今回のファジル映画祭の重要な特徴は、社会派の映画やイランの現代史に関する映画が人気を博したことにありました。

 

閉会式では、「スィーモルグ」という賞が授与されました。

 

観客が選ぶ最優秀映画賞のスィーモルグ賞に輝いたのは、「半日の出来事」という映画です。また、「善と悪、軽薄」、と、「アバジャン」という2本の映画が、観客が選ぶ優秀映画賞を受賞しました。さらに、「半日の出来事」は、国が選ぶ最優秀映画賞も受賞しました。この映画は、セイエド・マフムード・ラザヴィーの制作、モハンマド・ホセイン・マフダヴィヤーンの監督により、今回の映画祭で5つの賞を受賞しました。

 

「暑い夏」という映画は、最多の13部門にノミネートされましたが、実際に受賞したのは2つの賞のみでした。「フェラーリ―」、「署名も日付もない」、「一軒家」、「暑い夏」、「煙突の下で」、「ネガール」という映画が、それぞれ賞を受賞しています。
◇ ◇ ◇ ◇
練習課題
[a] ファジル映画祭に関する文章から、「今回のファジル映画祭の重要な」から「それぞれ賞を受賞しています。」までの部分を、両端を含めてそのまま返すこと。
[b] ファジル映画祭に関する文章の最後の段落で、それぞれ賞を受賞したと挙げられている映画の題名をすべて書き出せ。
[c] ファジル映画祭に関する文章の最後の文に続けて、その先を書き継げ。
次に示すデータは、ファジル映画祭に関する文章とは別の出典から取ったものである。

データ抜粋
◇ ◇ ◇ ◇
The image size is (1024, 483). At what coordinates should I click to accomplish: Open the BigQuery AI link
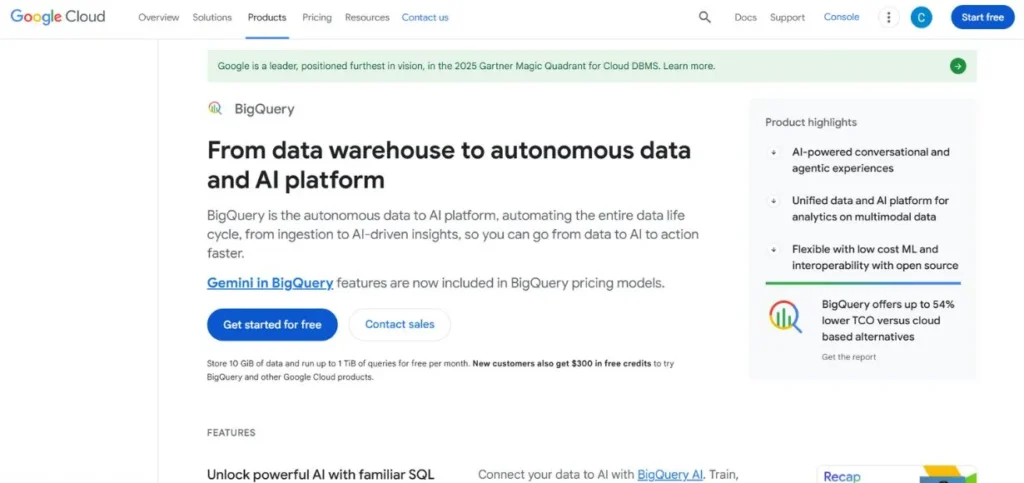(x=670, y=474)
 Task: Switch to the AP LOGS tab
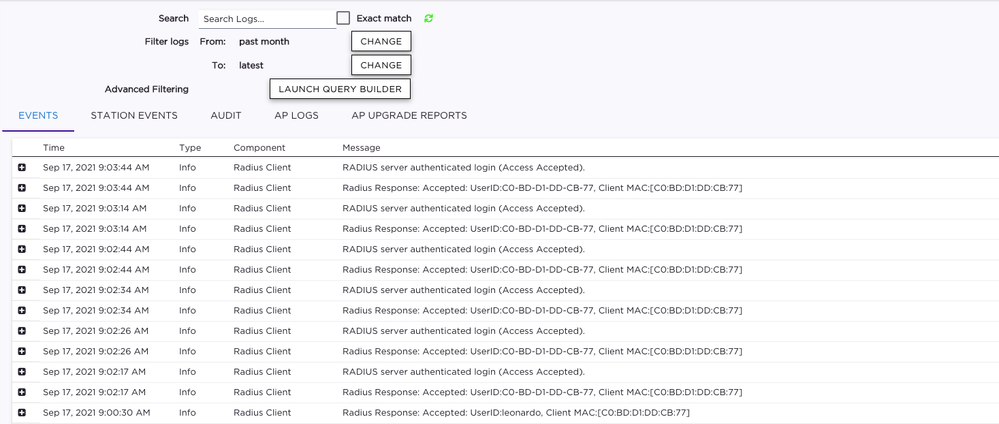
◇ ◇ ◇ ◇
解答
[a]
今回のファジル映画祭の重要な特徴は、社会派の映画やイランの現代史に関する映画が人気を博したことにありました。

 

閉会式では、「スィーモルグ」という賞が授与されました。

 

観客が選ぶ最優秀映画賞のスィーモルグ賞に輝いたのは、「半日の出来事」という映画です。また、「善と悪、軽薄」、と、「アバジャン」という2本の映画が、観客が選ぶ優秀映画賞を受賞しました。さらに、「半日の出来事」は、国が選ぶ最優秀映画賞も受賞しました。この映画は、セイエド・マフムード・ラザヴィーの制作、モハンマド・ホセイン・マフダヴィヤーンの監督により、今回の映画祭で5つの賞を受賞しました。

 

「暑い夏」という映画は、最多の13部門にノミネートされましたが、実際に受賞したのは2つの賞のみでした。「フェラーリ―」、「署名も日付もない」、「一軒家」、「暑い夏」、「煙突の下で」、「ネガール」という映画が、それぞれ賞を受賞しています。

[b] 「フェラーリ―」、「署名も日付もない」、「一軒家」、「暑い夏」、「煙突の下で」、「ネガール」

[c]
 

「半日の出来事」という映画は、5つの賞を受賞し、これまでの記録を破りました。

 

「半日の出来事」は、他の作品に大差をつけて、観客と国家が選ぶ最優秀映画賞に輝きました。イランの映画監督で、ファジル映画祭の審査員を務めるナルゲス・アーブヤール氏は、この映画はイランの警察・政治映画に新たな旋風を起こしたと語っています。

 

映画「半日の出来事」は、1980年代の多くの出来後が起こった夏の出来事を語った映画です。その歴史は、映画の世界から見過ごされてきましたが、35年後に映画の中でその物語が扱われました。

 

モハンマド・ホセイン・マフダヴィヤーンのこれまでの作品、「冬の終わり」や「埃の中で」、あるいはドキュメンタリー映画の「傷の間の骨」により、彼はドキュメンタリーを扱う映画監督として知られています。彼が物語の映画を制作するとは考えられていませんでした。そのため、「半日の出来事」は、衝撃を与えると共に、歴史的な出来事を扱ったドキュメンタリー映画の経験が、このような衝撃的な映画を制作する糧となったことを示しています。

 

「半日の出来事」は、1981年に起こった出来事を扱ったものです。当時、イランのバニーサドル大統領が辞任した後、イランの反体制派テロ組織、モナーフェギンが人々とイスラム体制に対抗し、路上で大規模なテロ行為を行いました。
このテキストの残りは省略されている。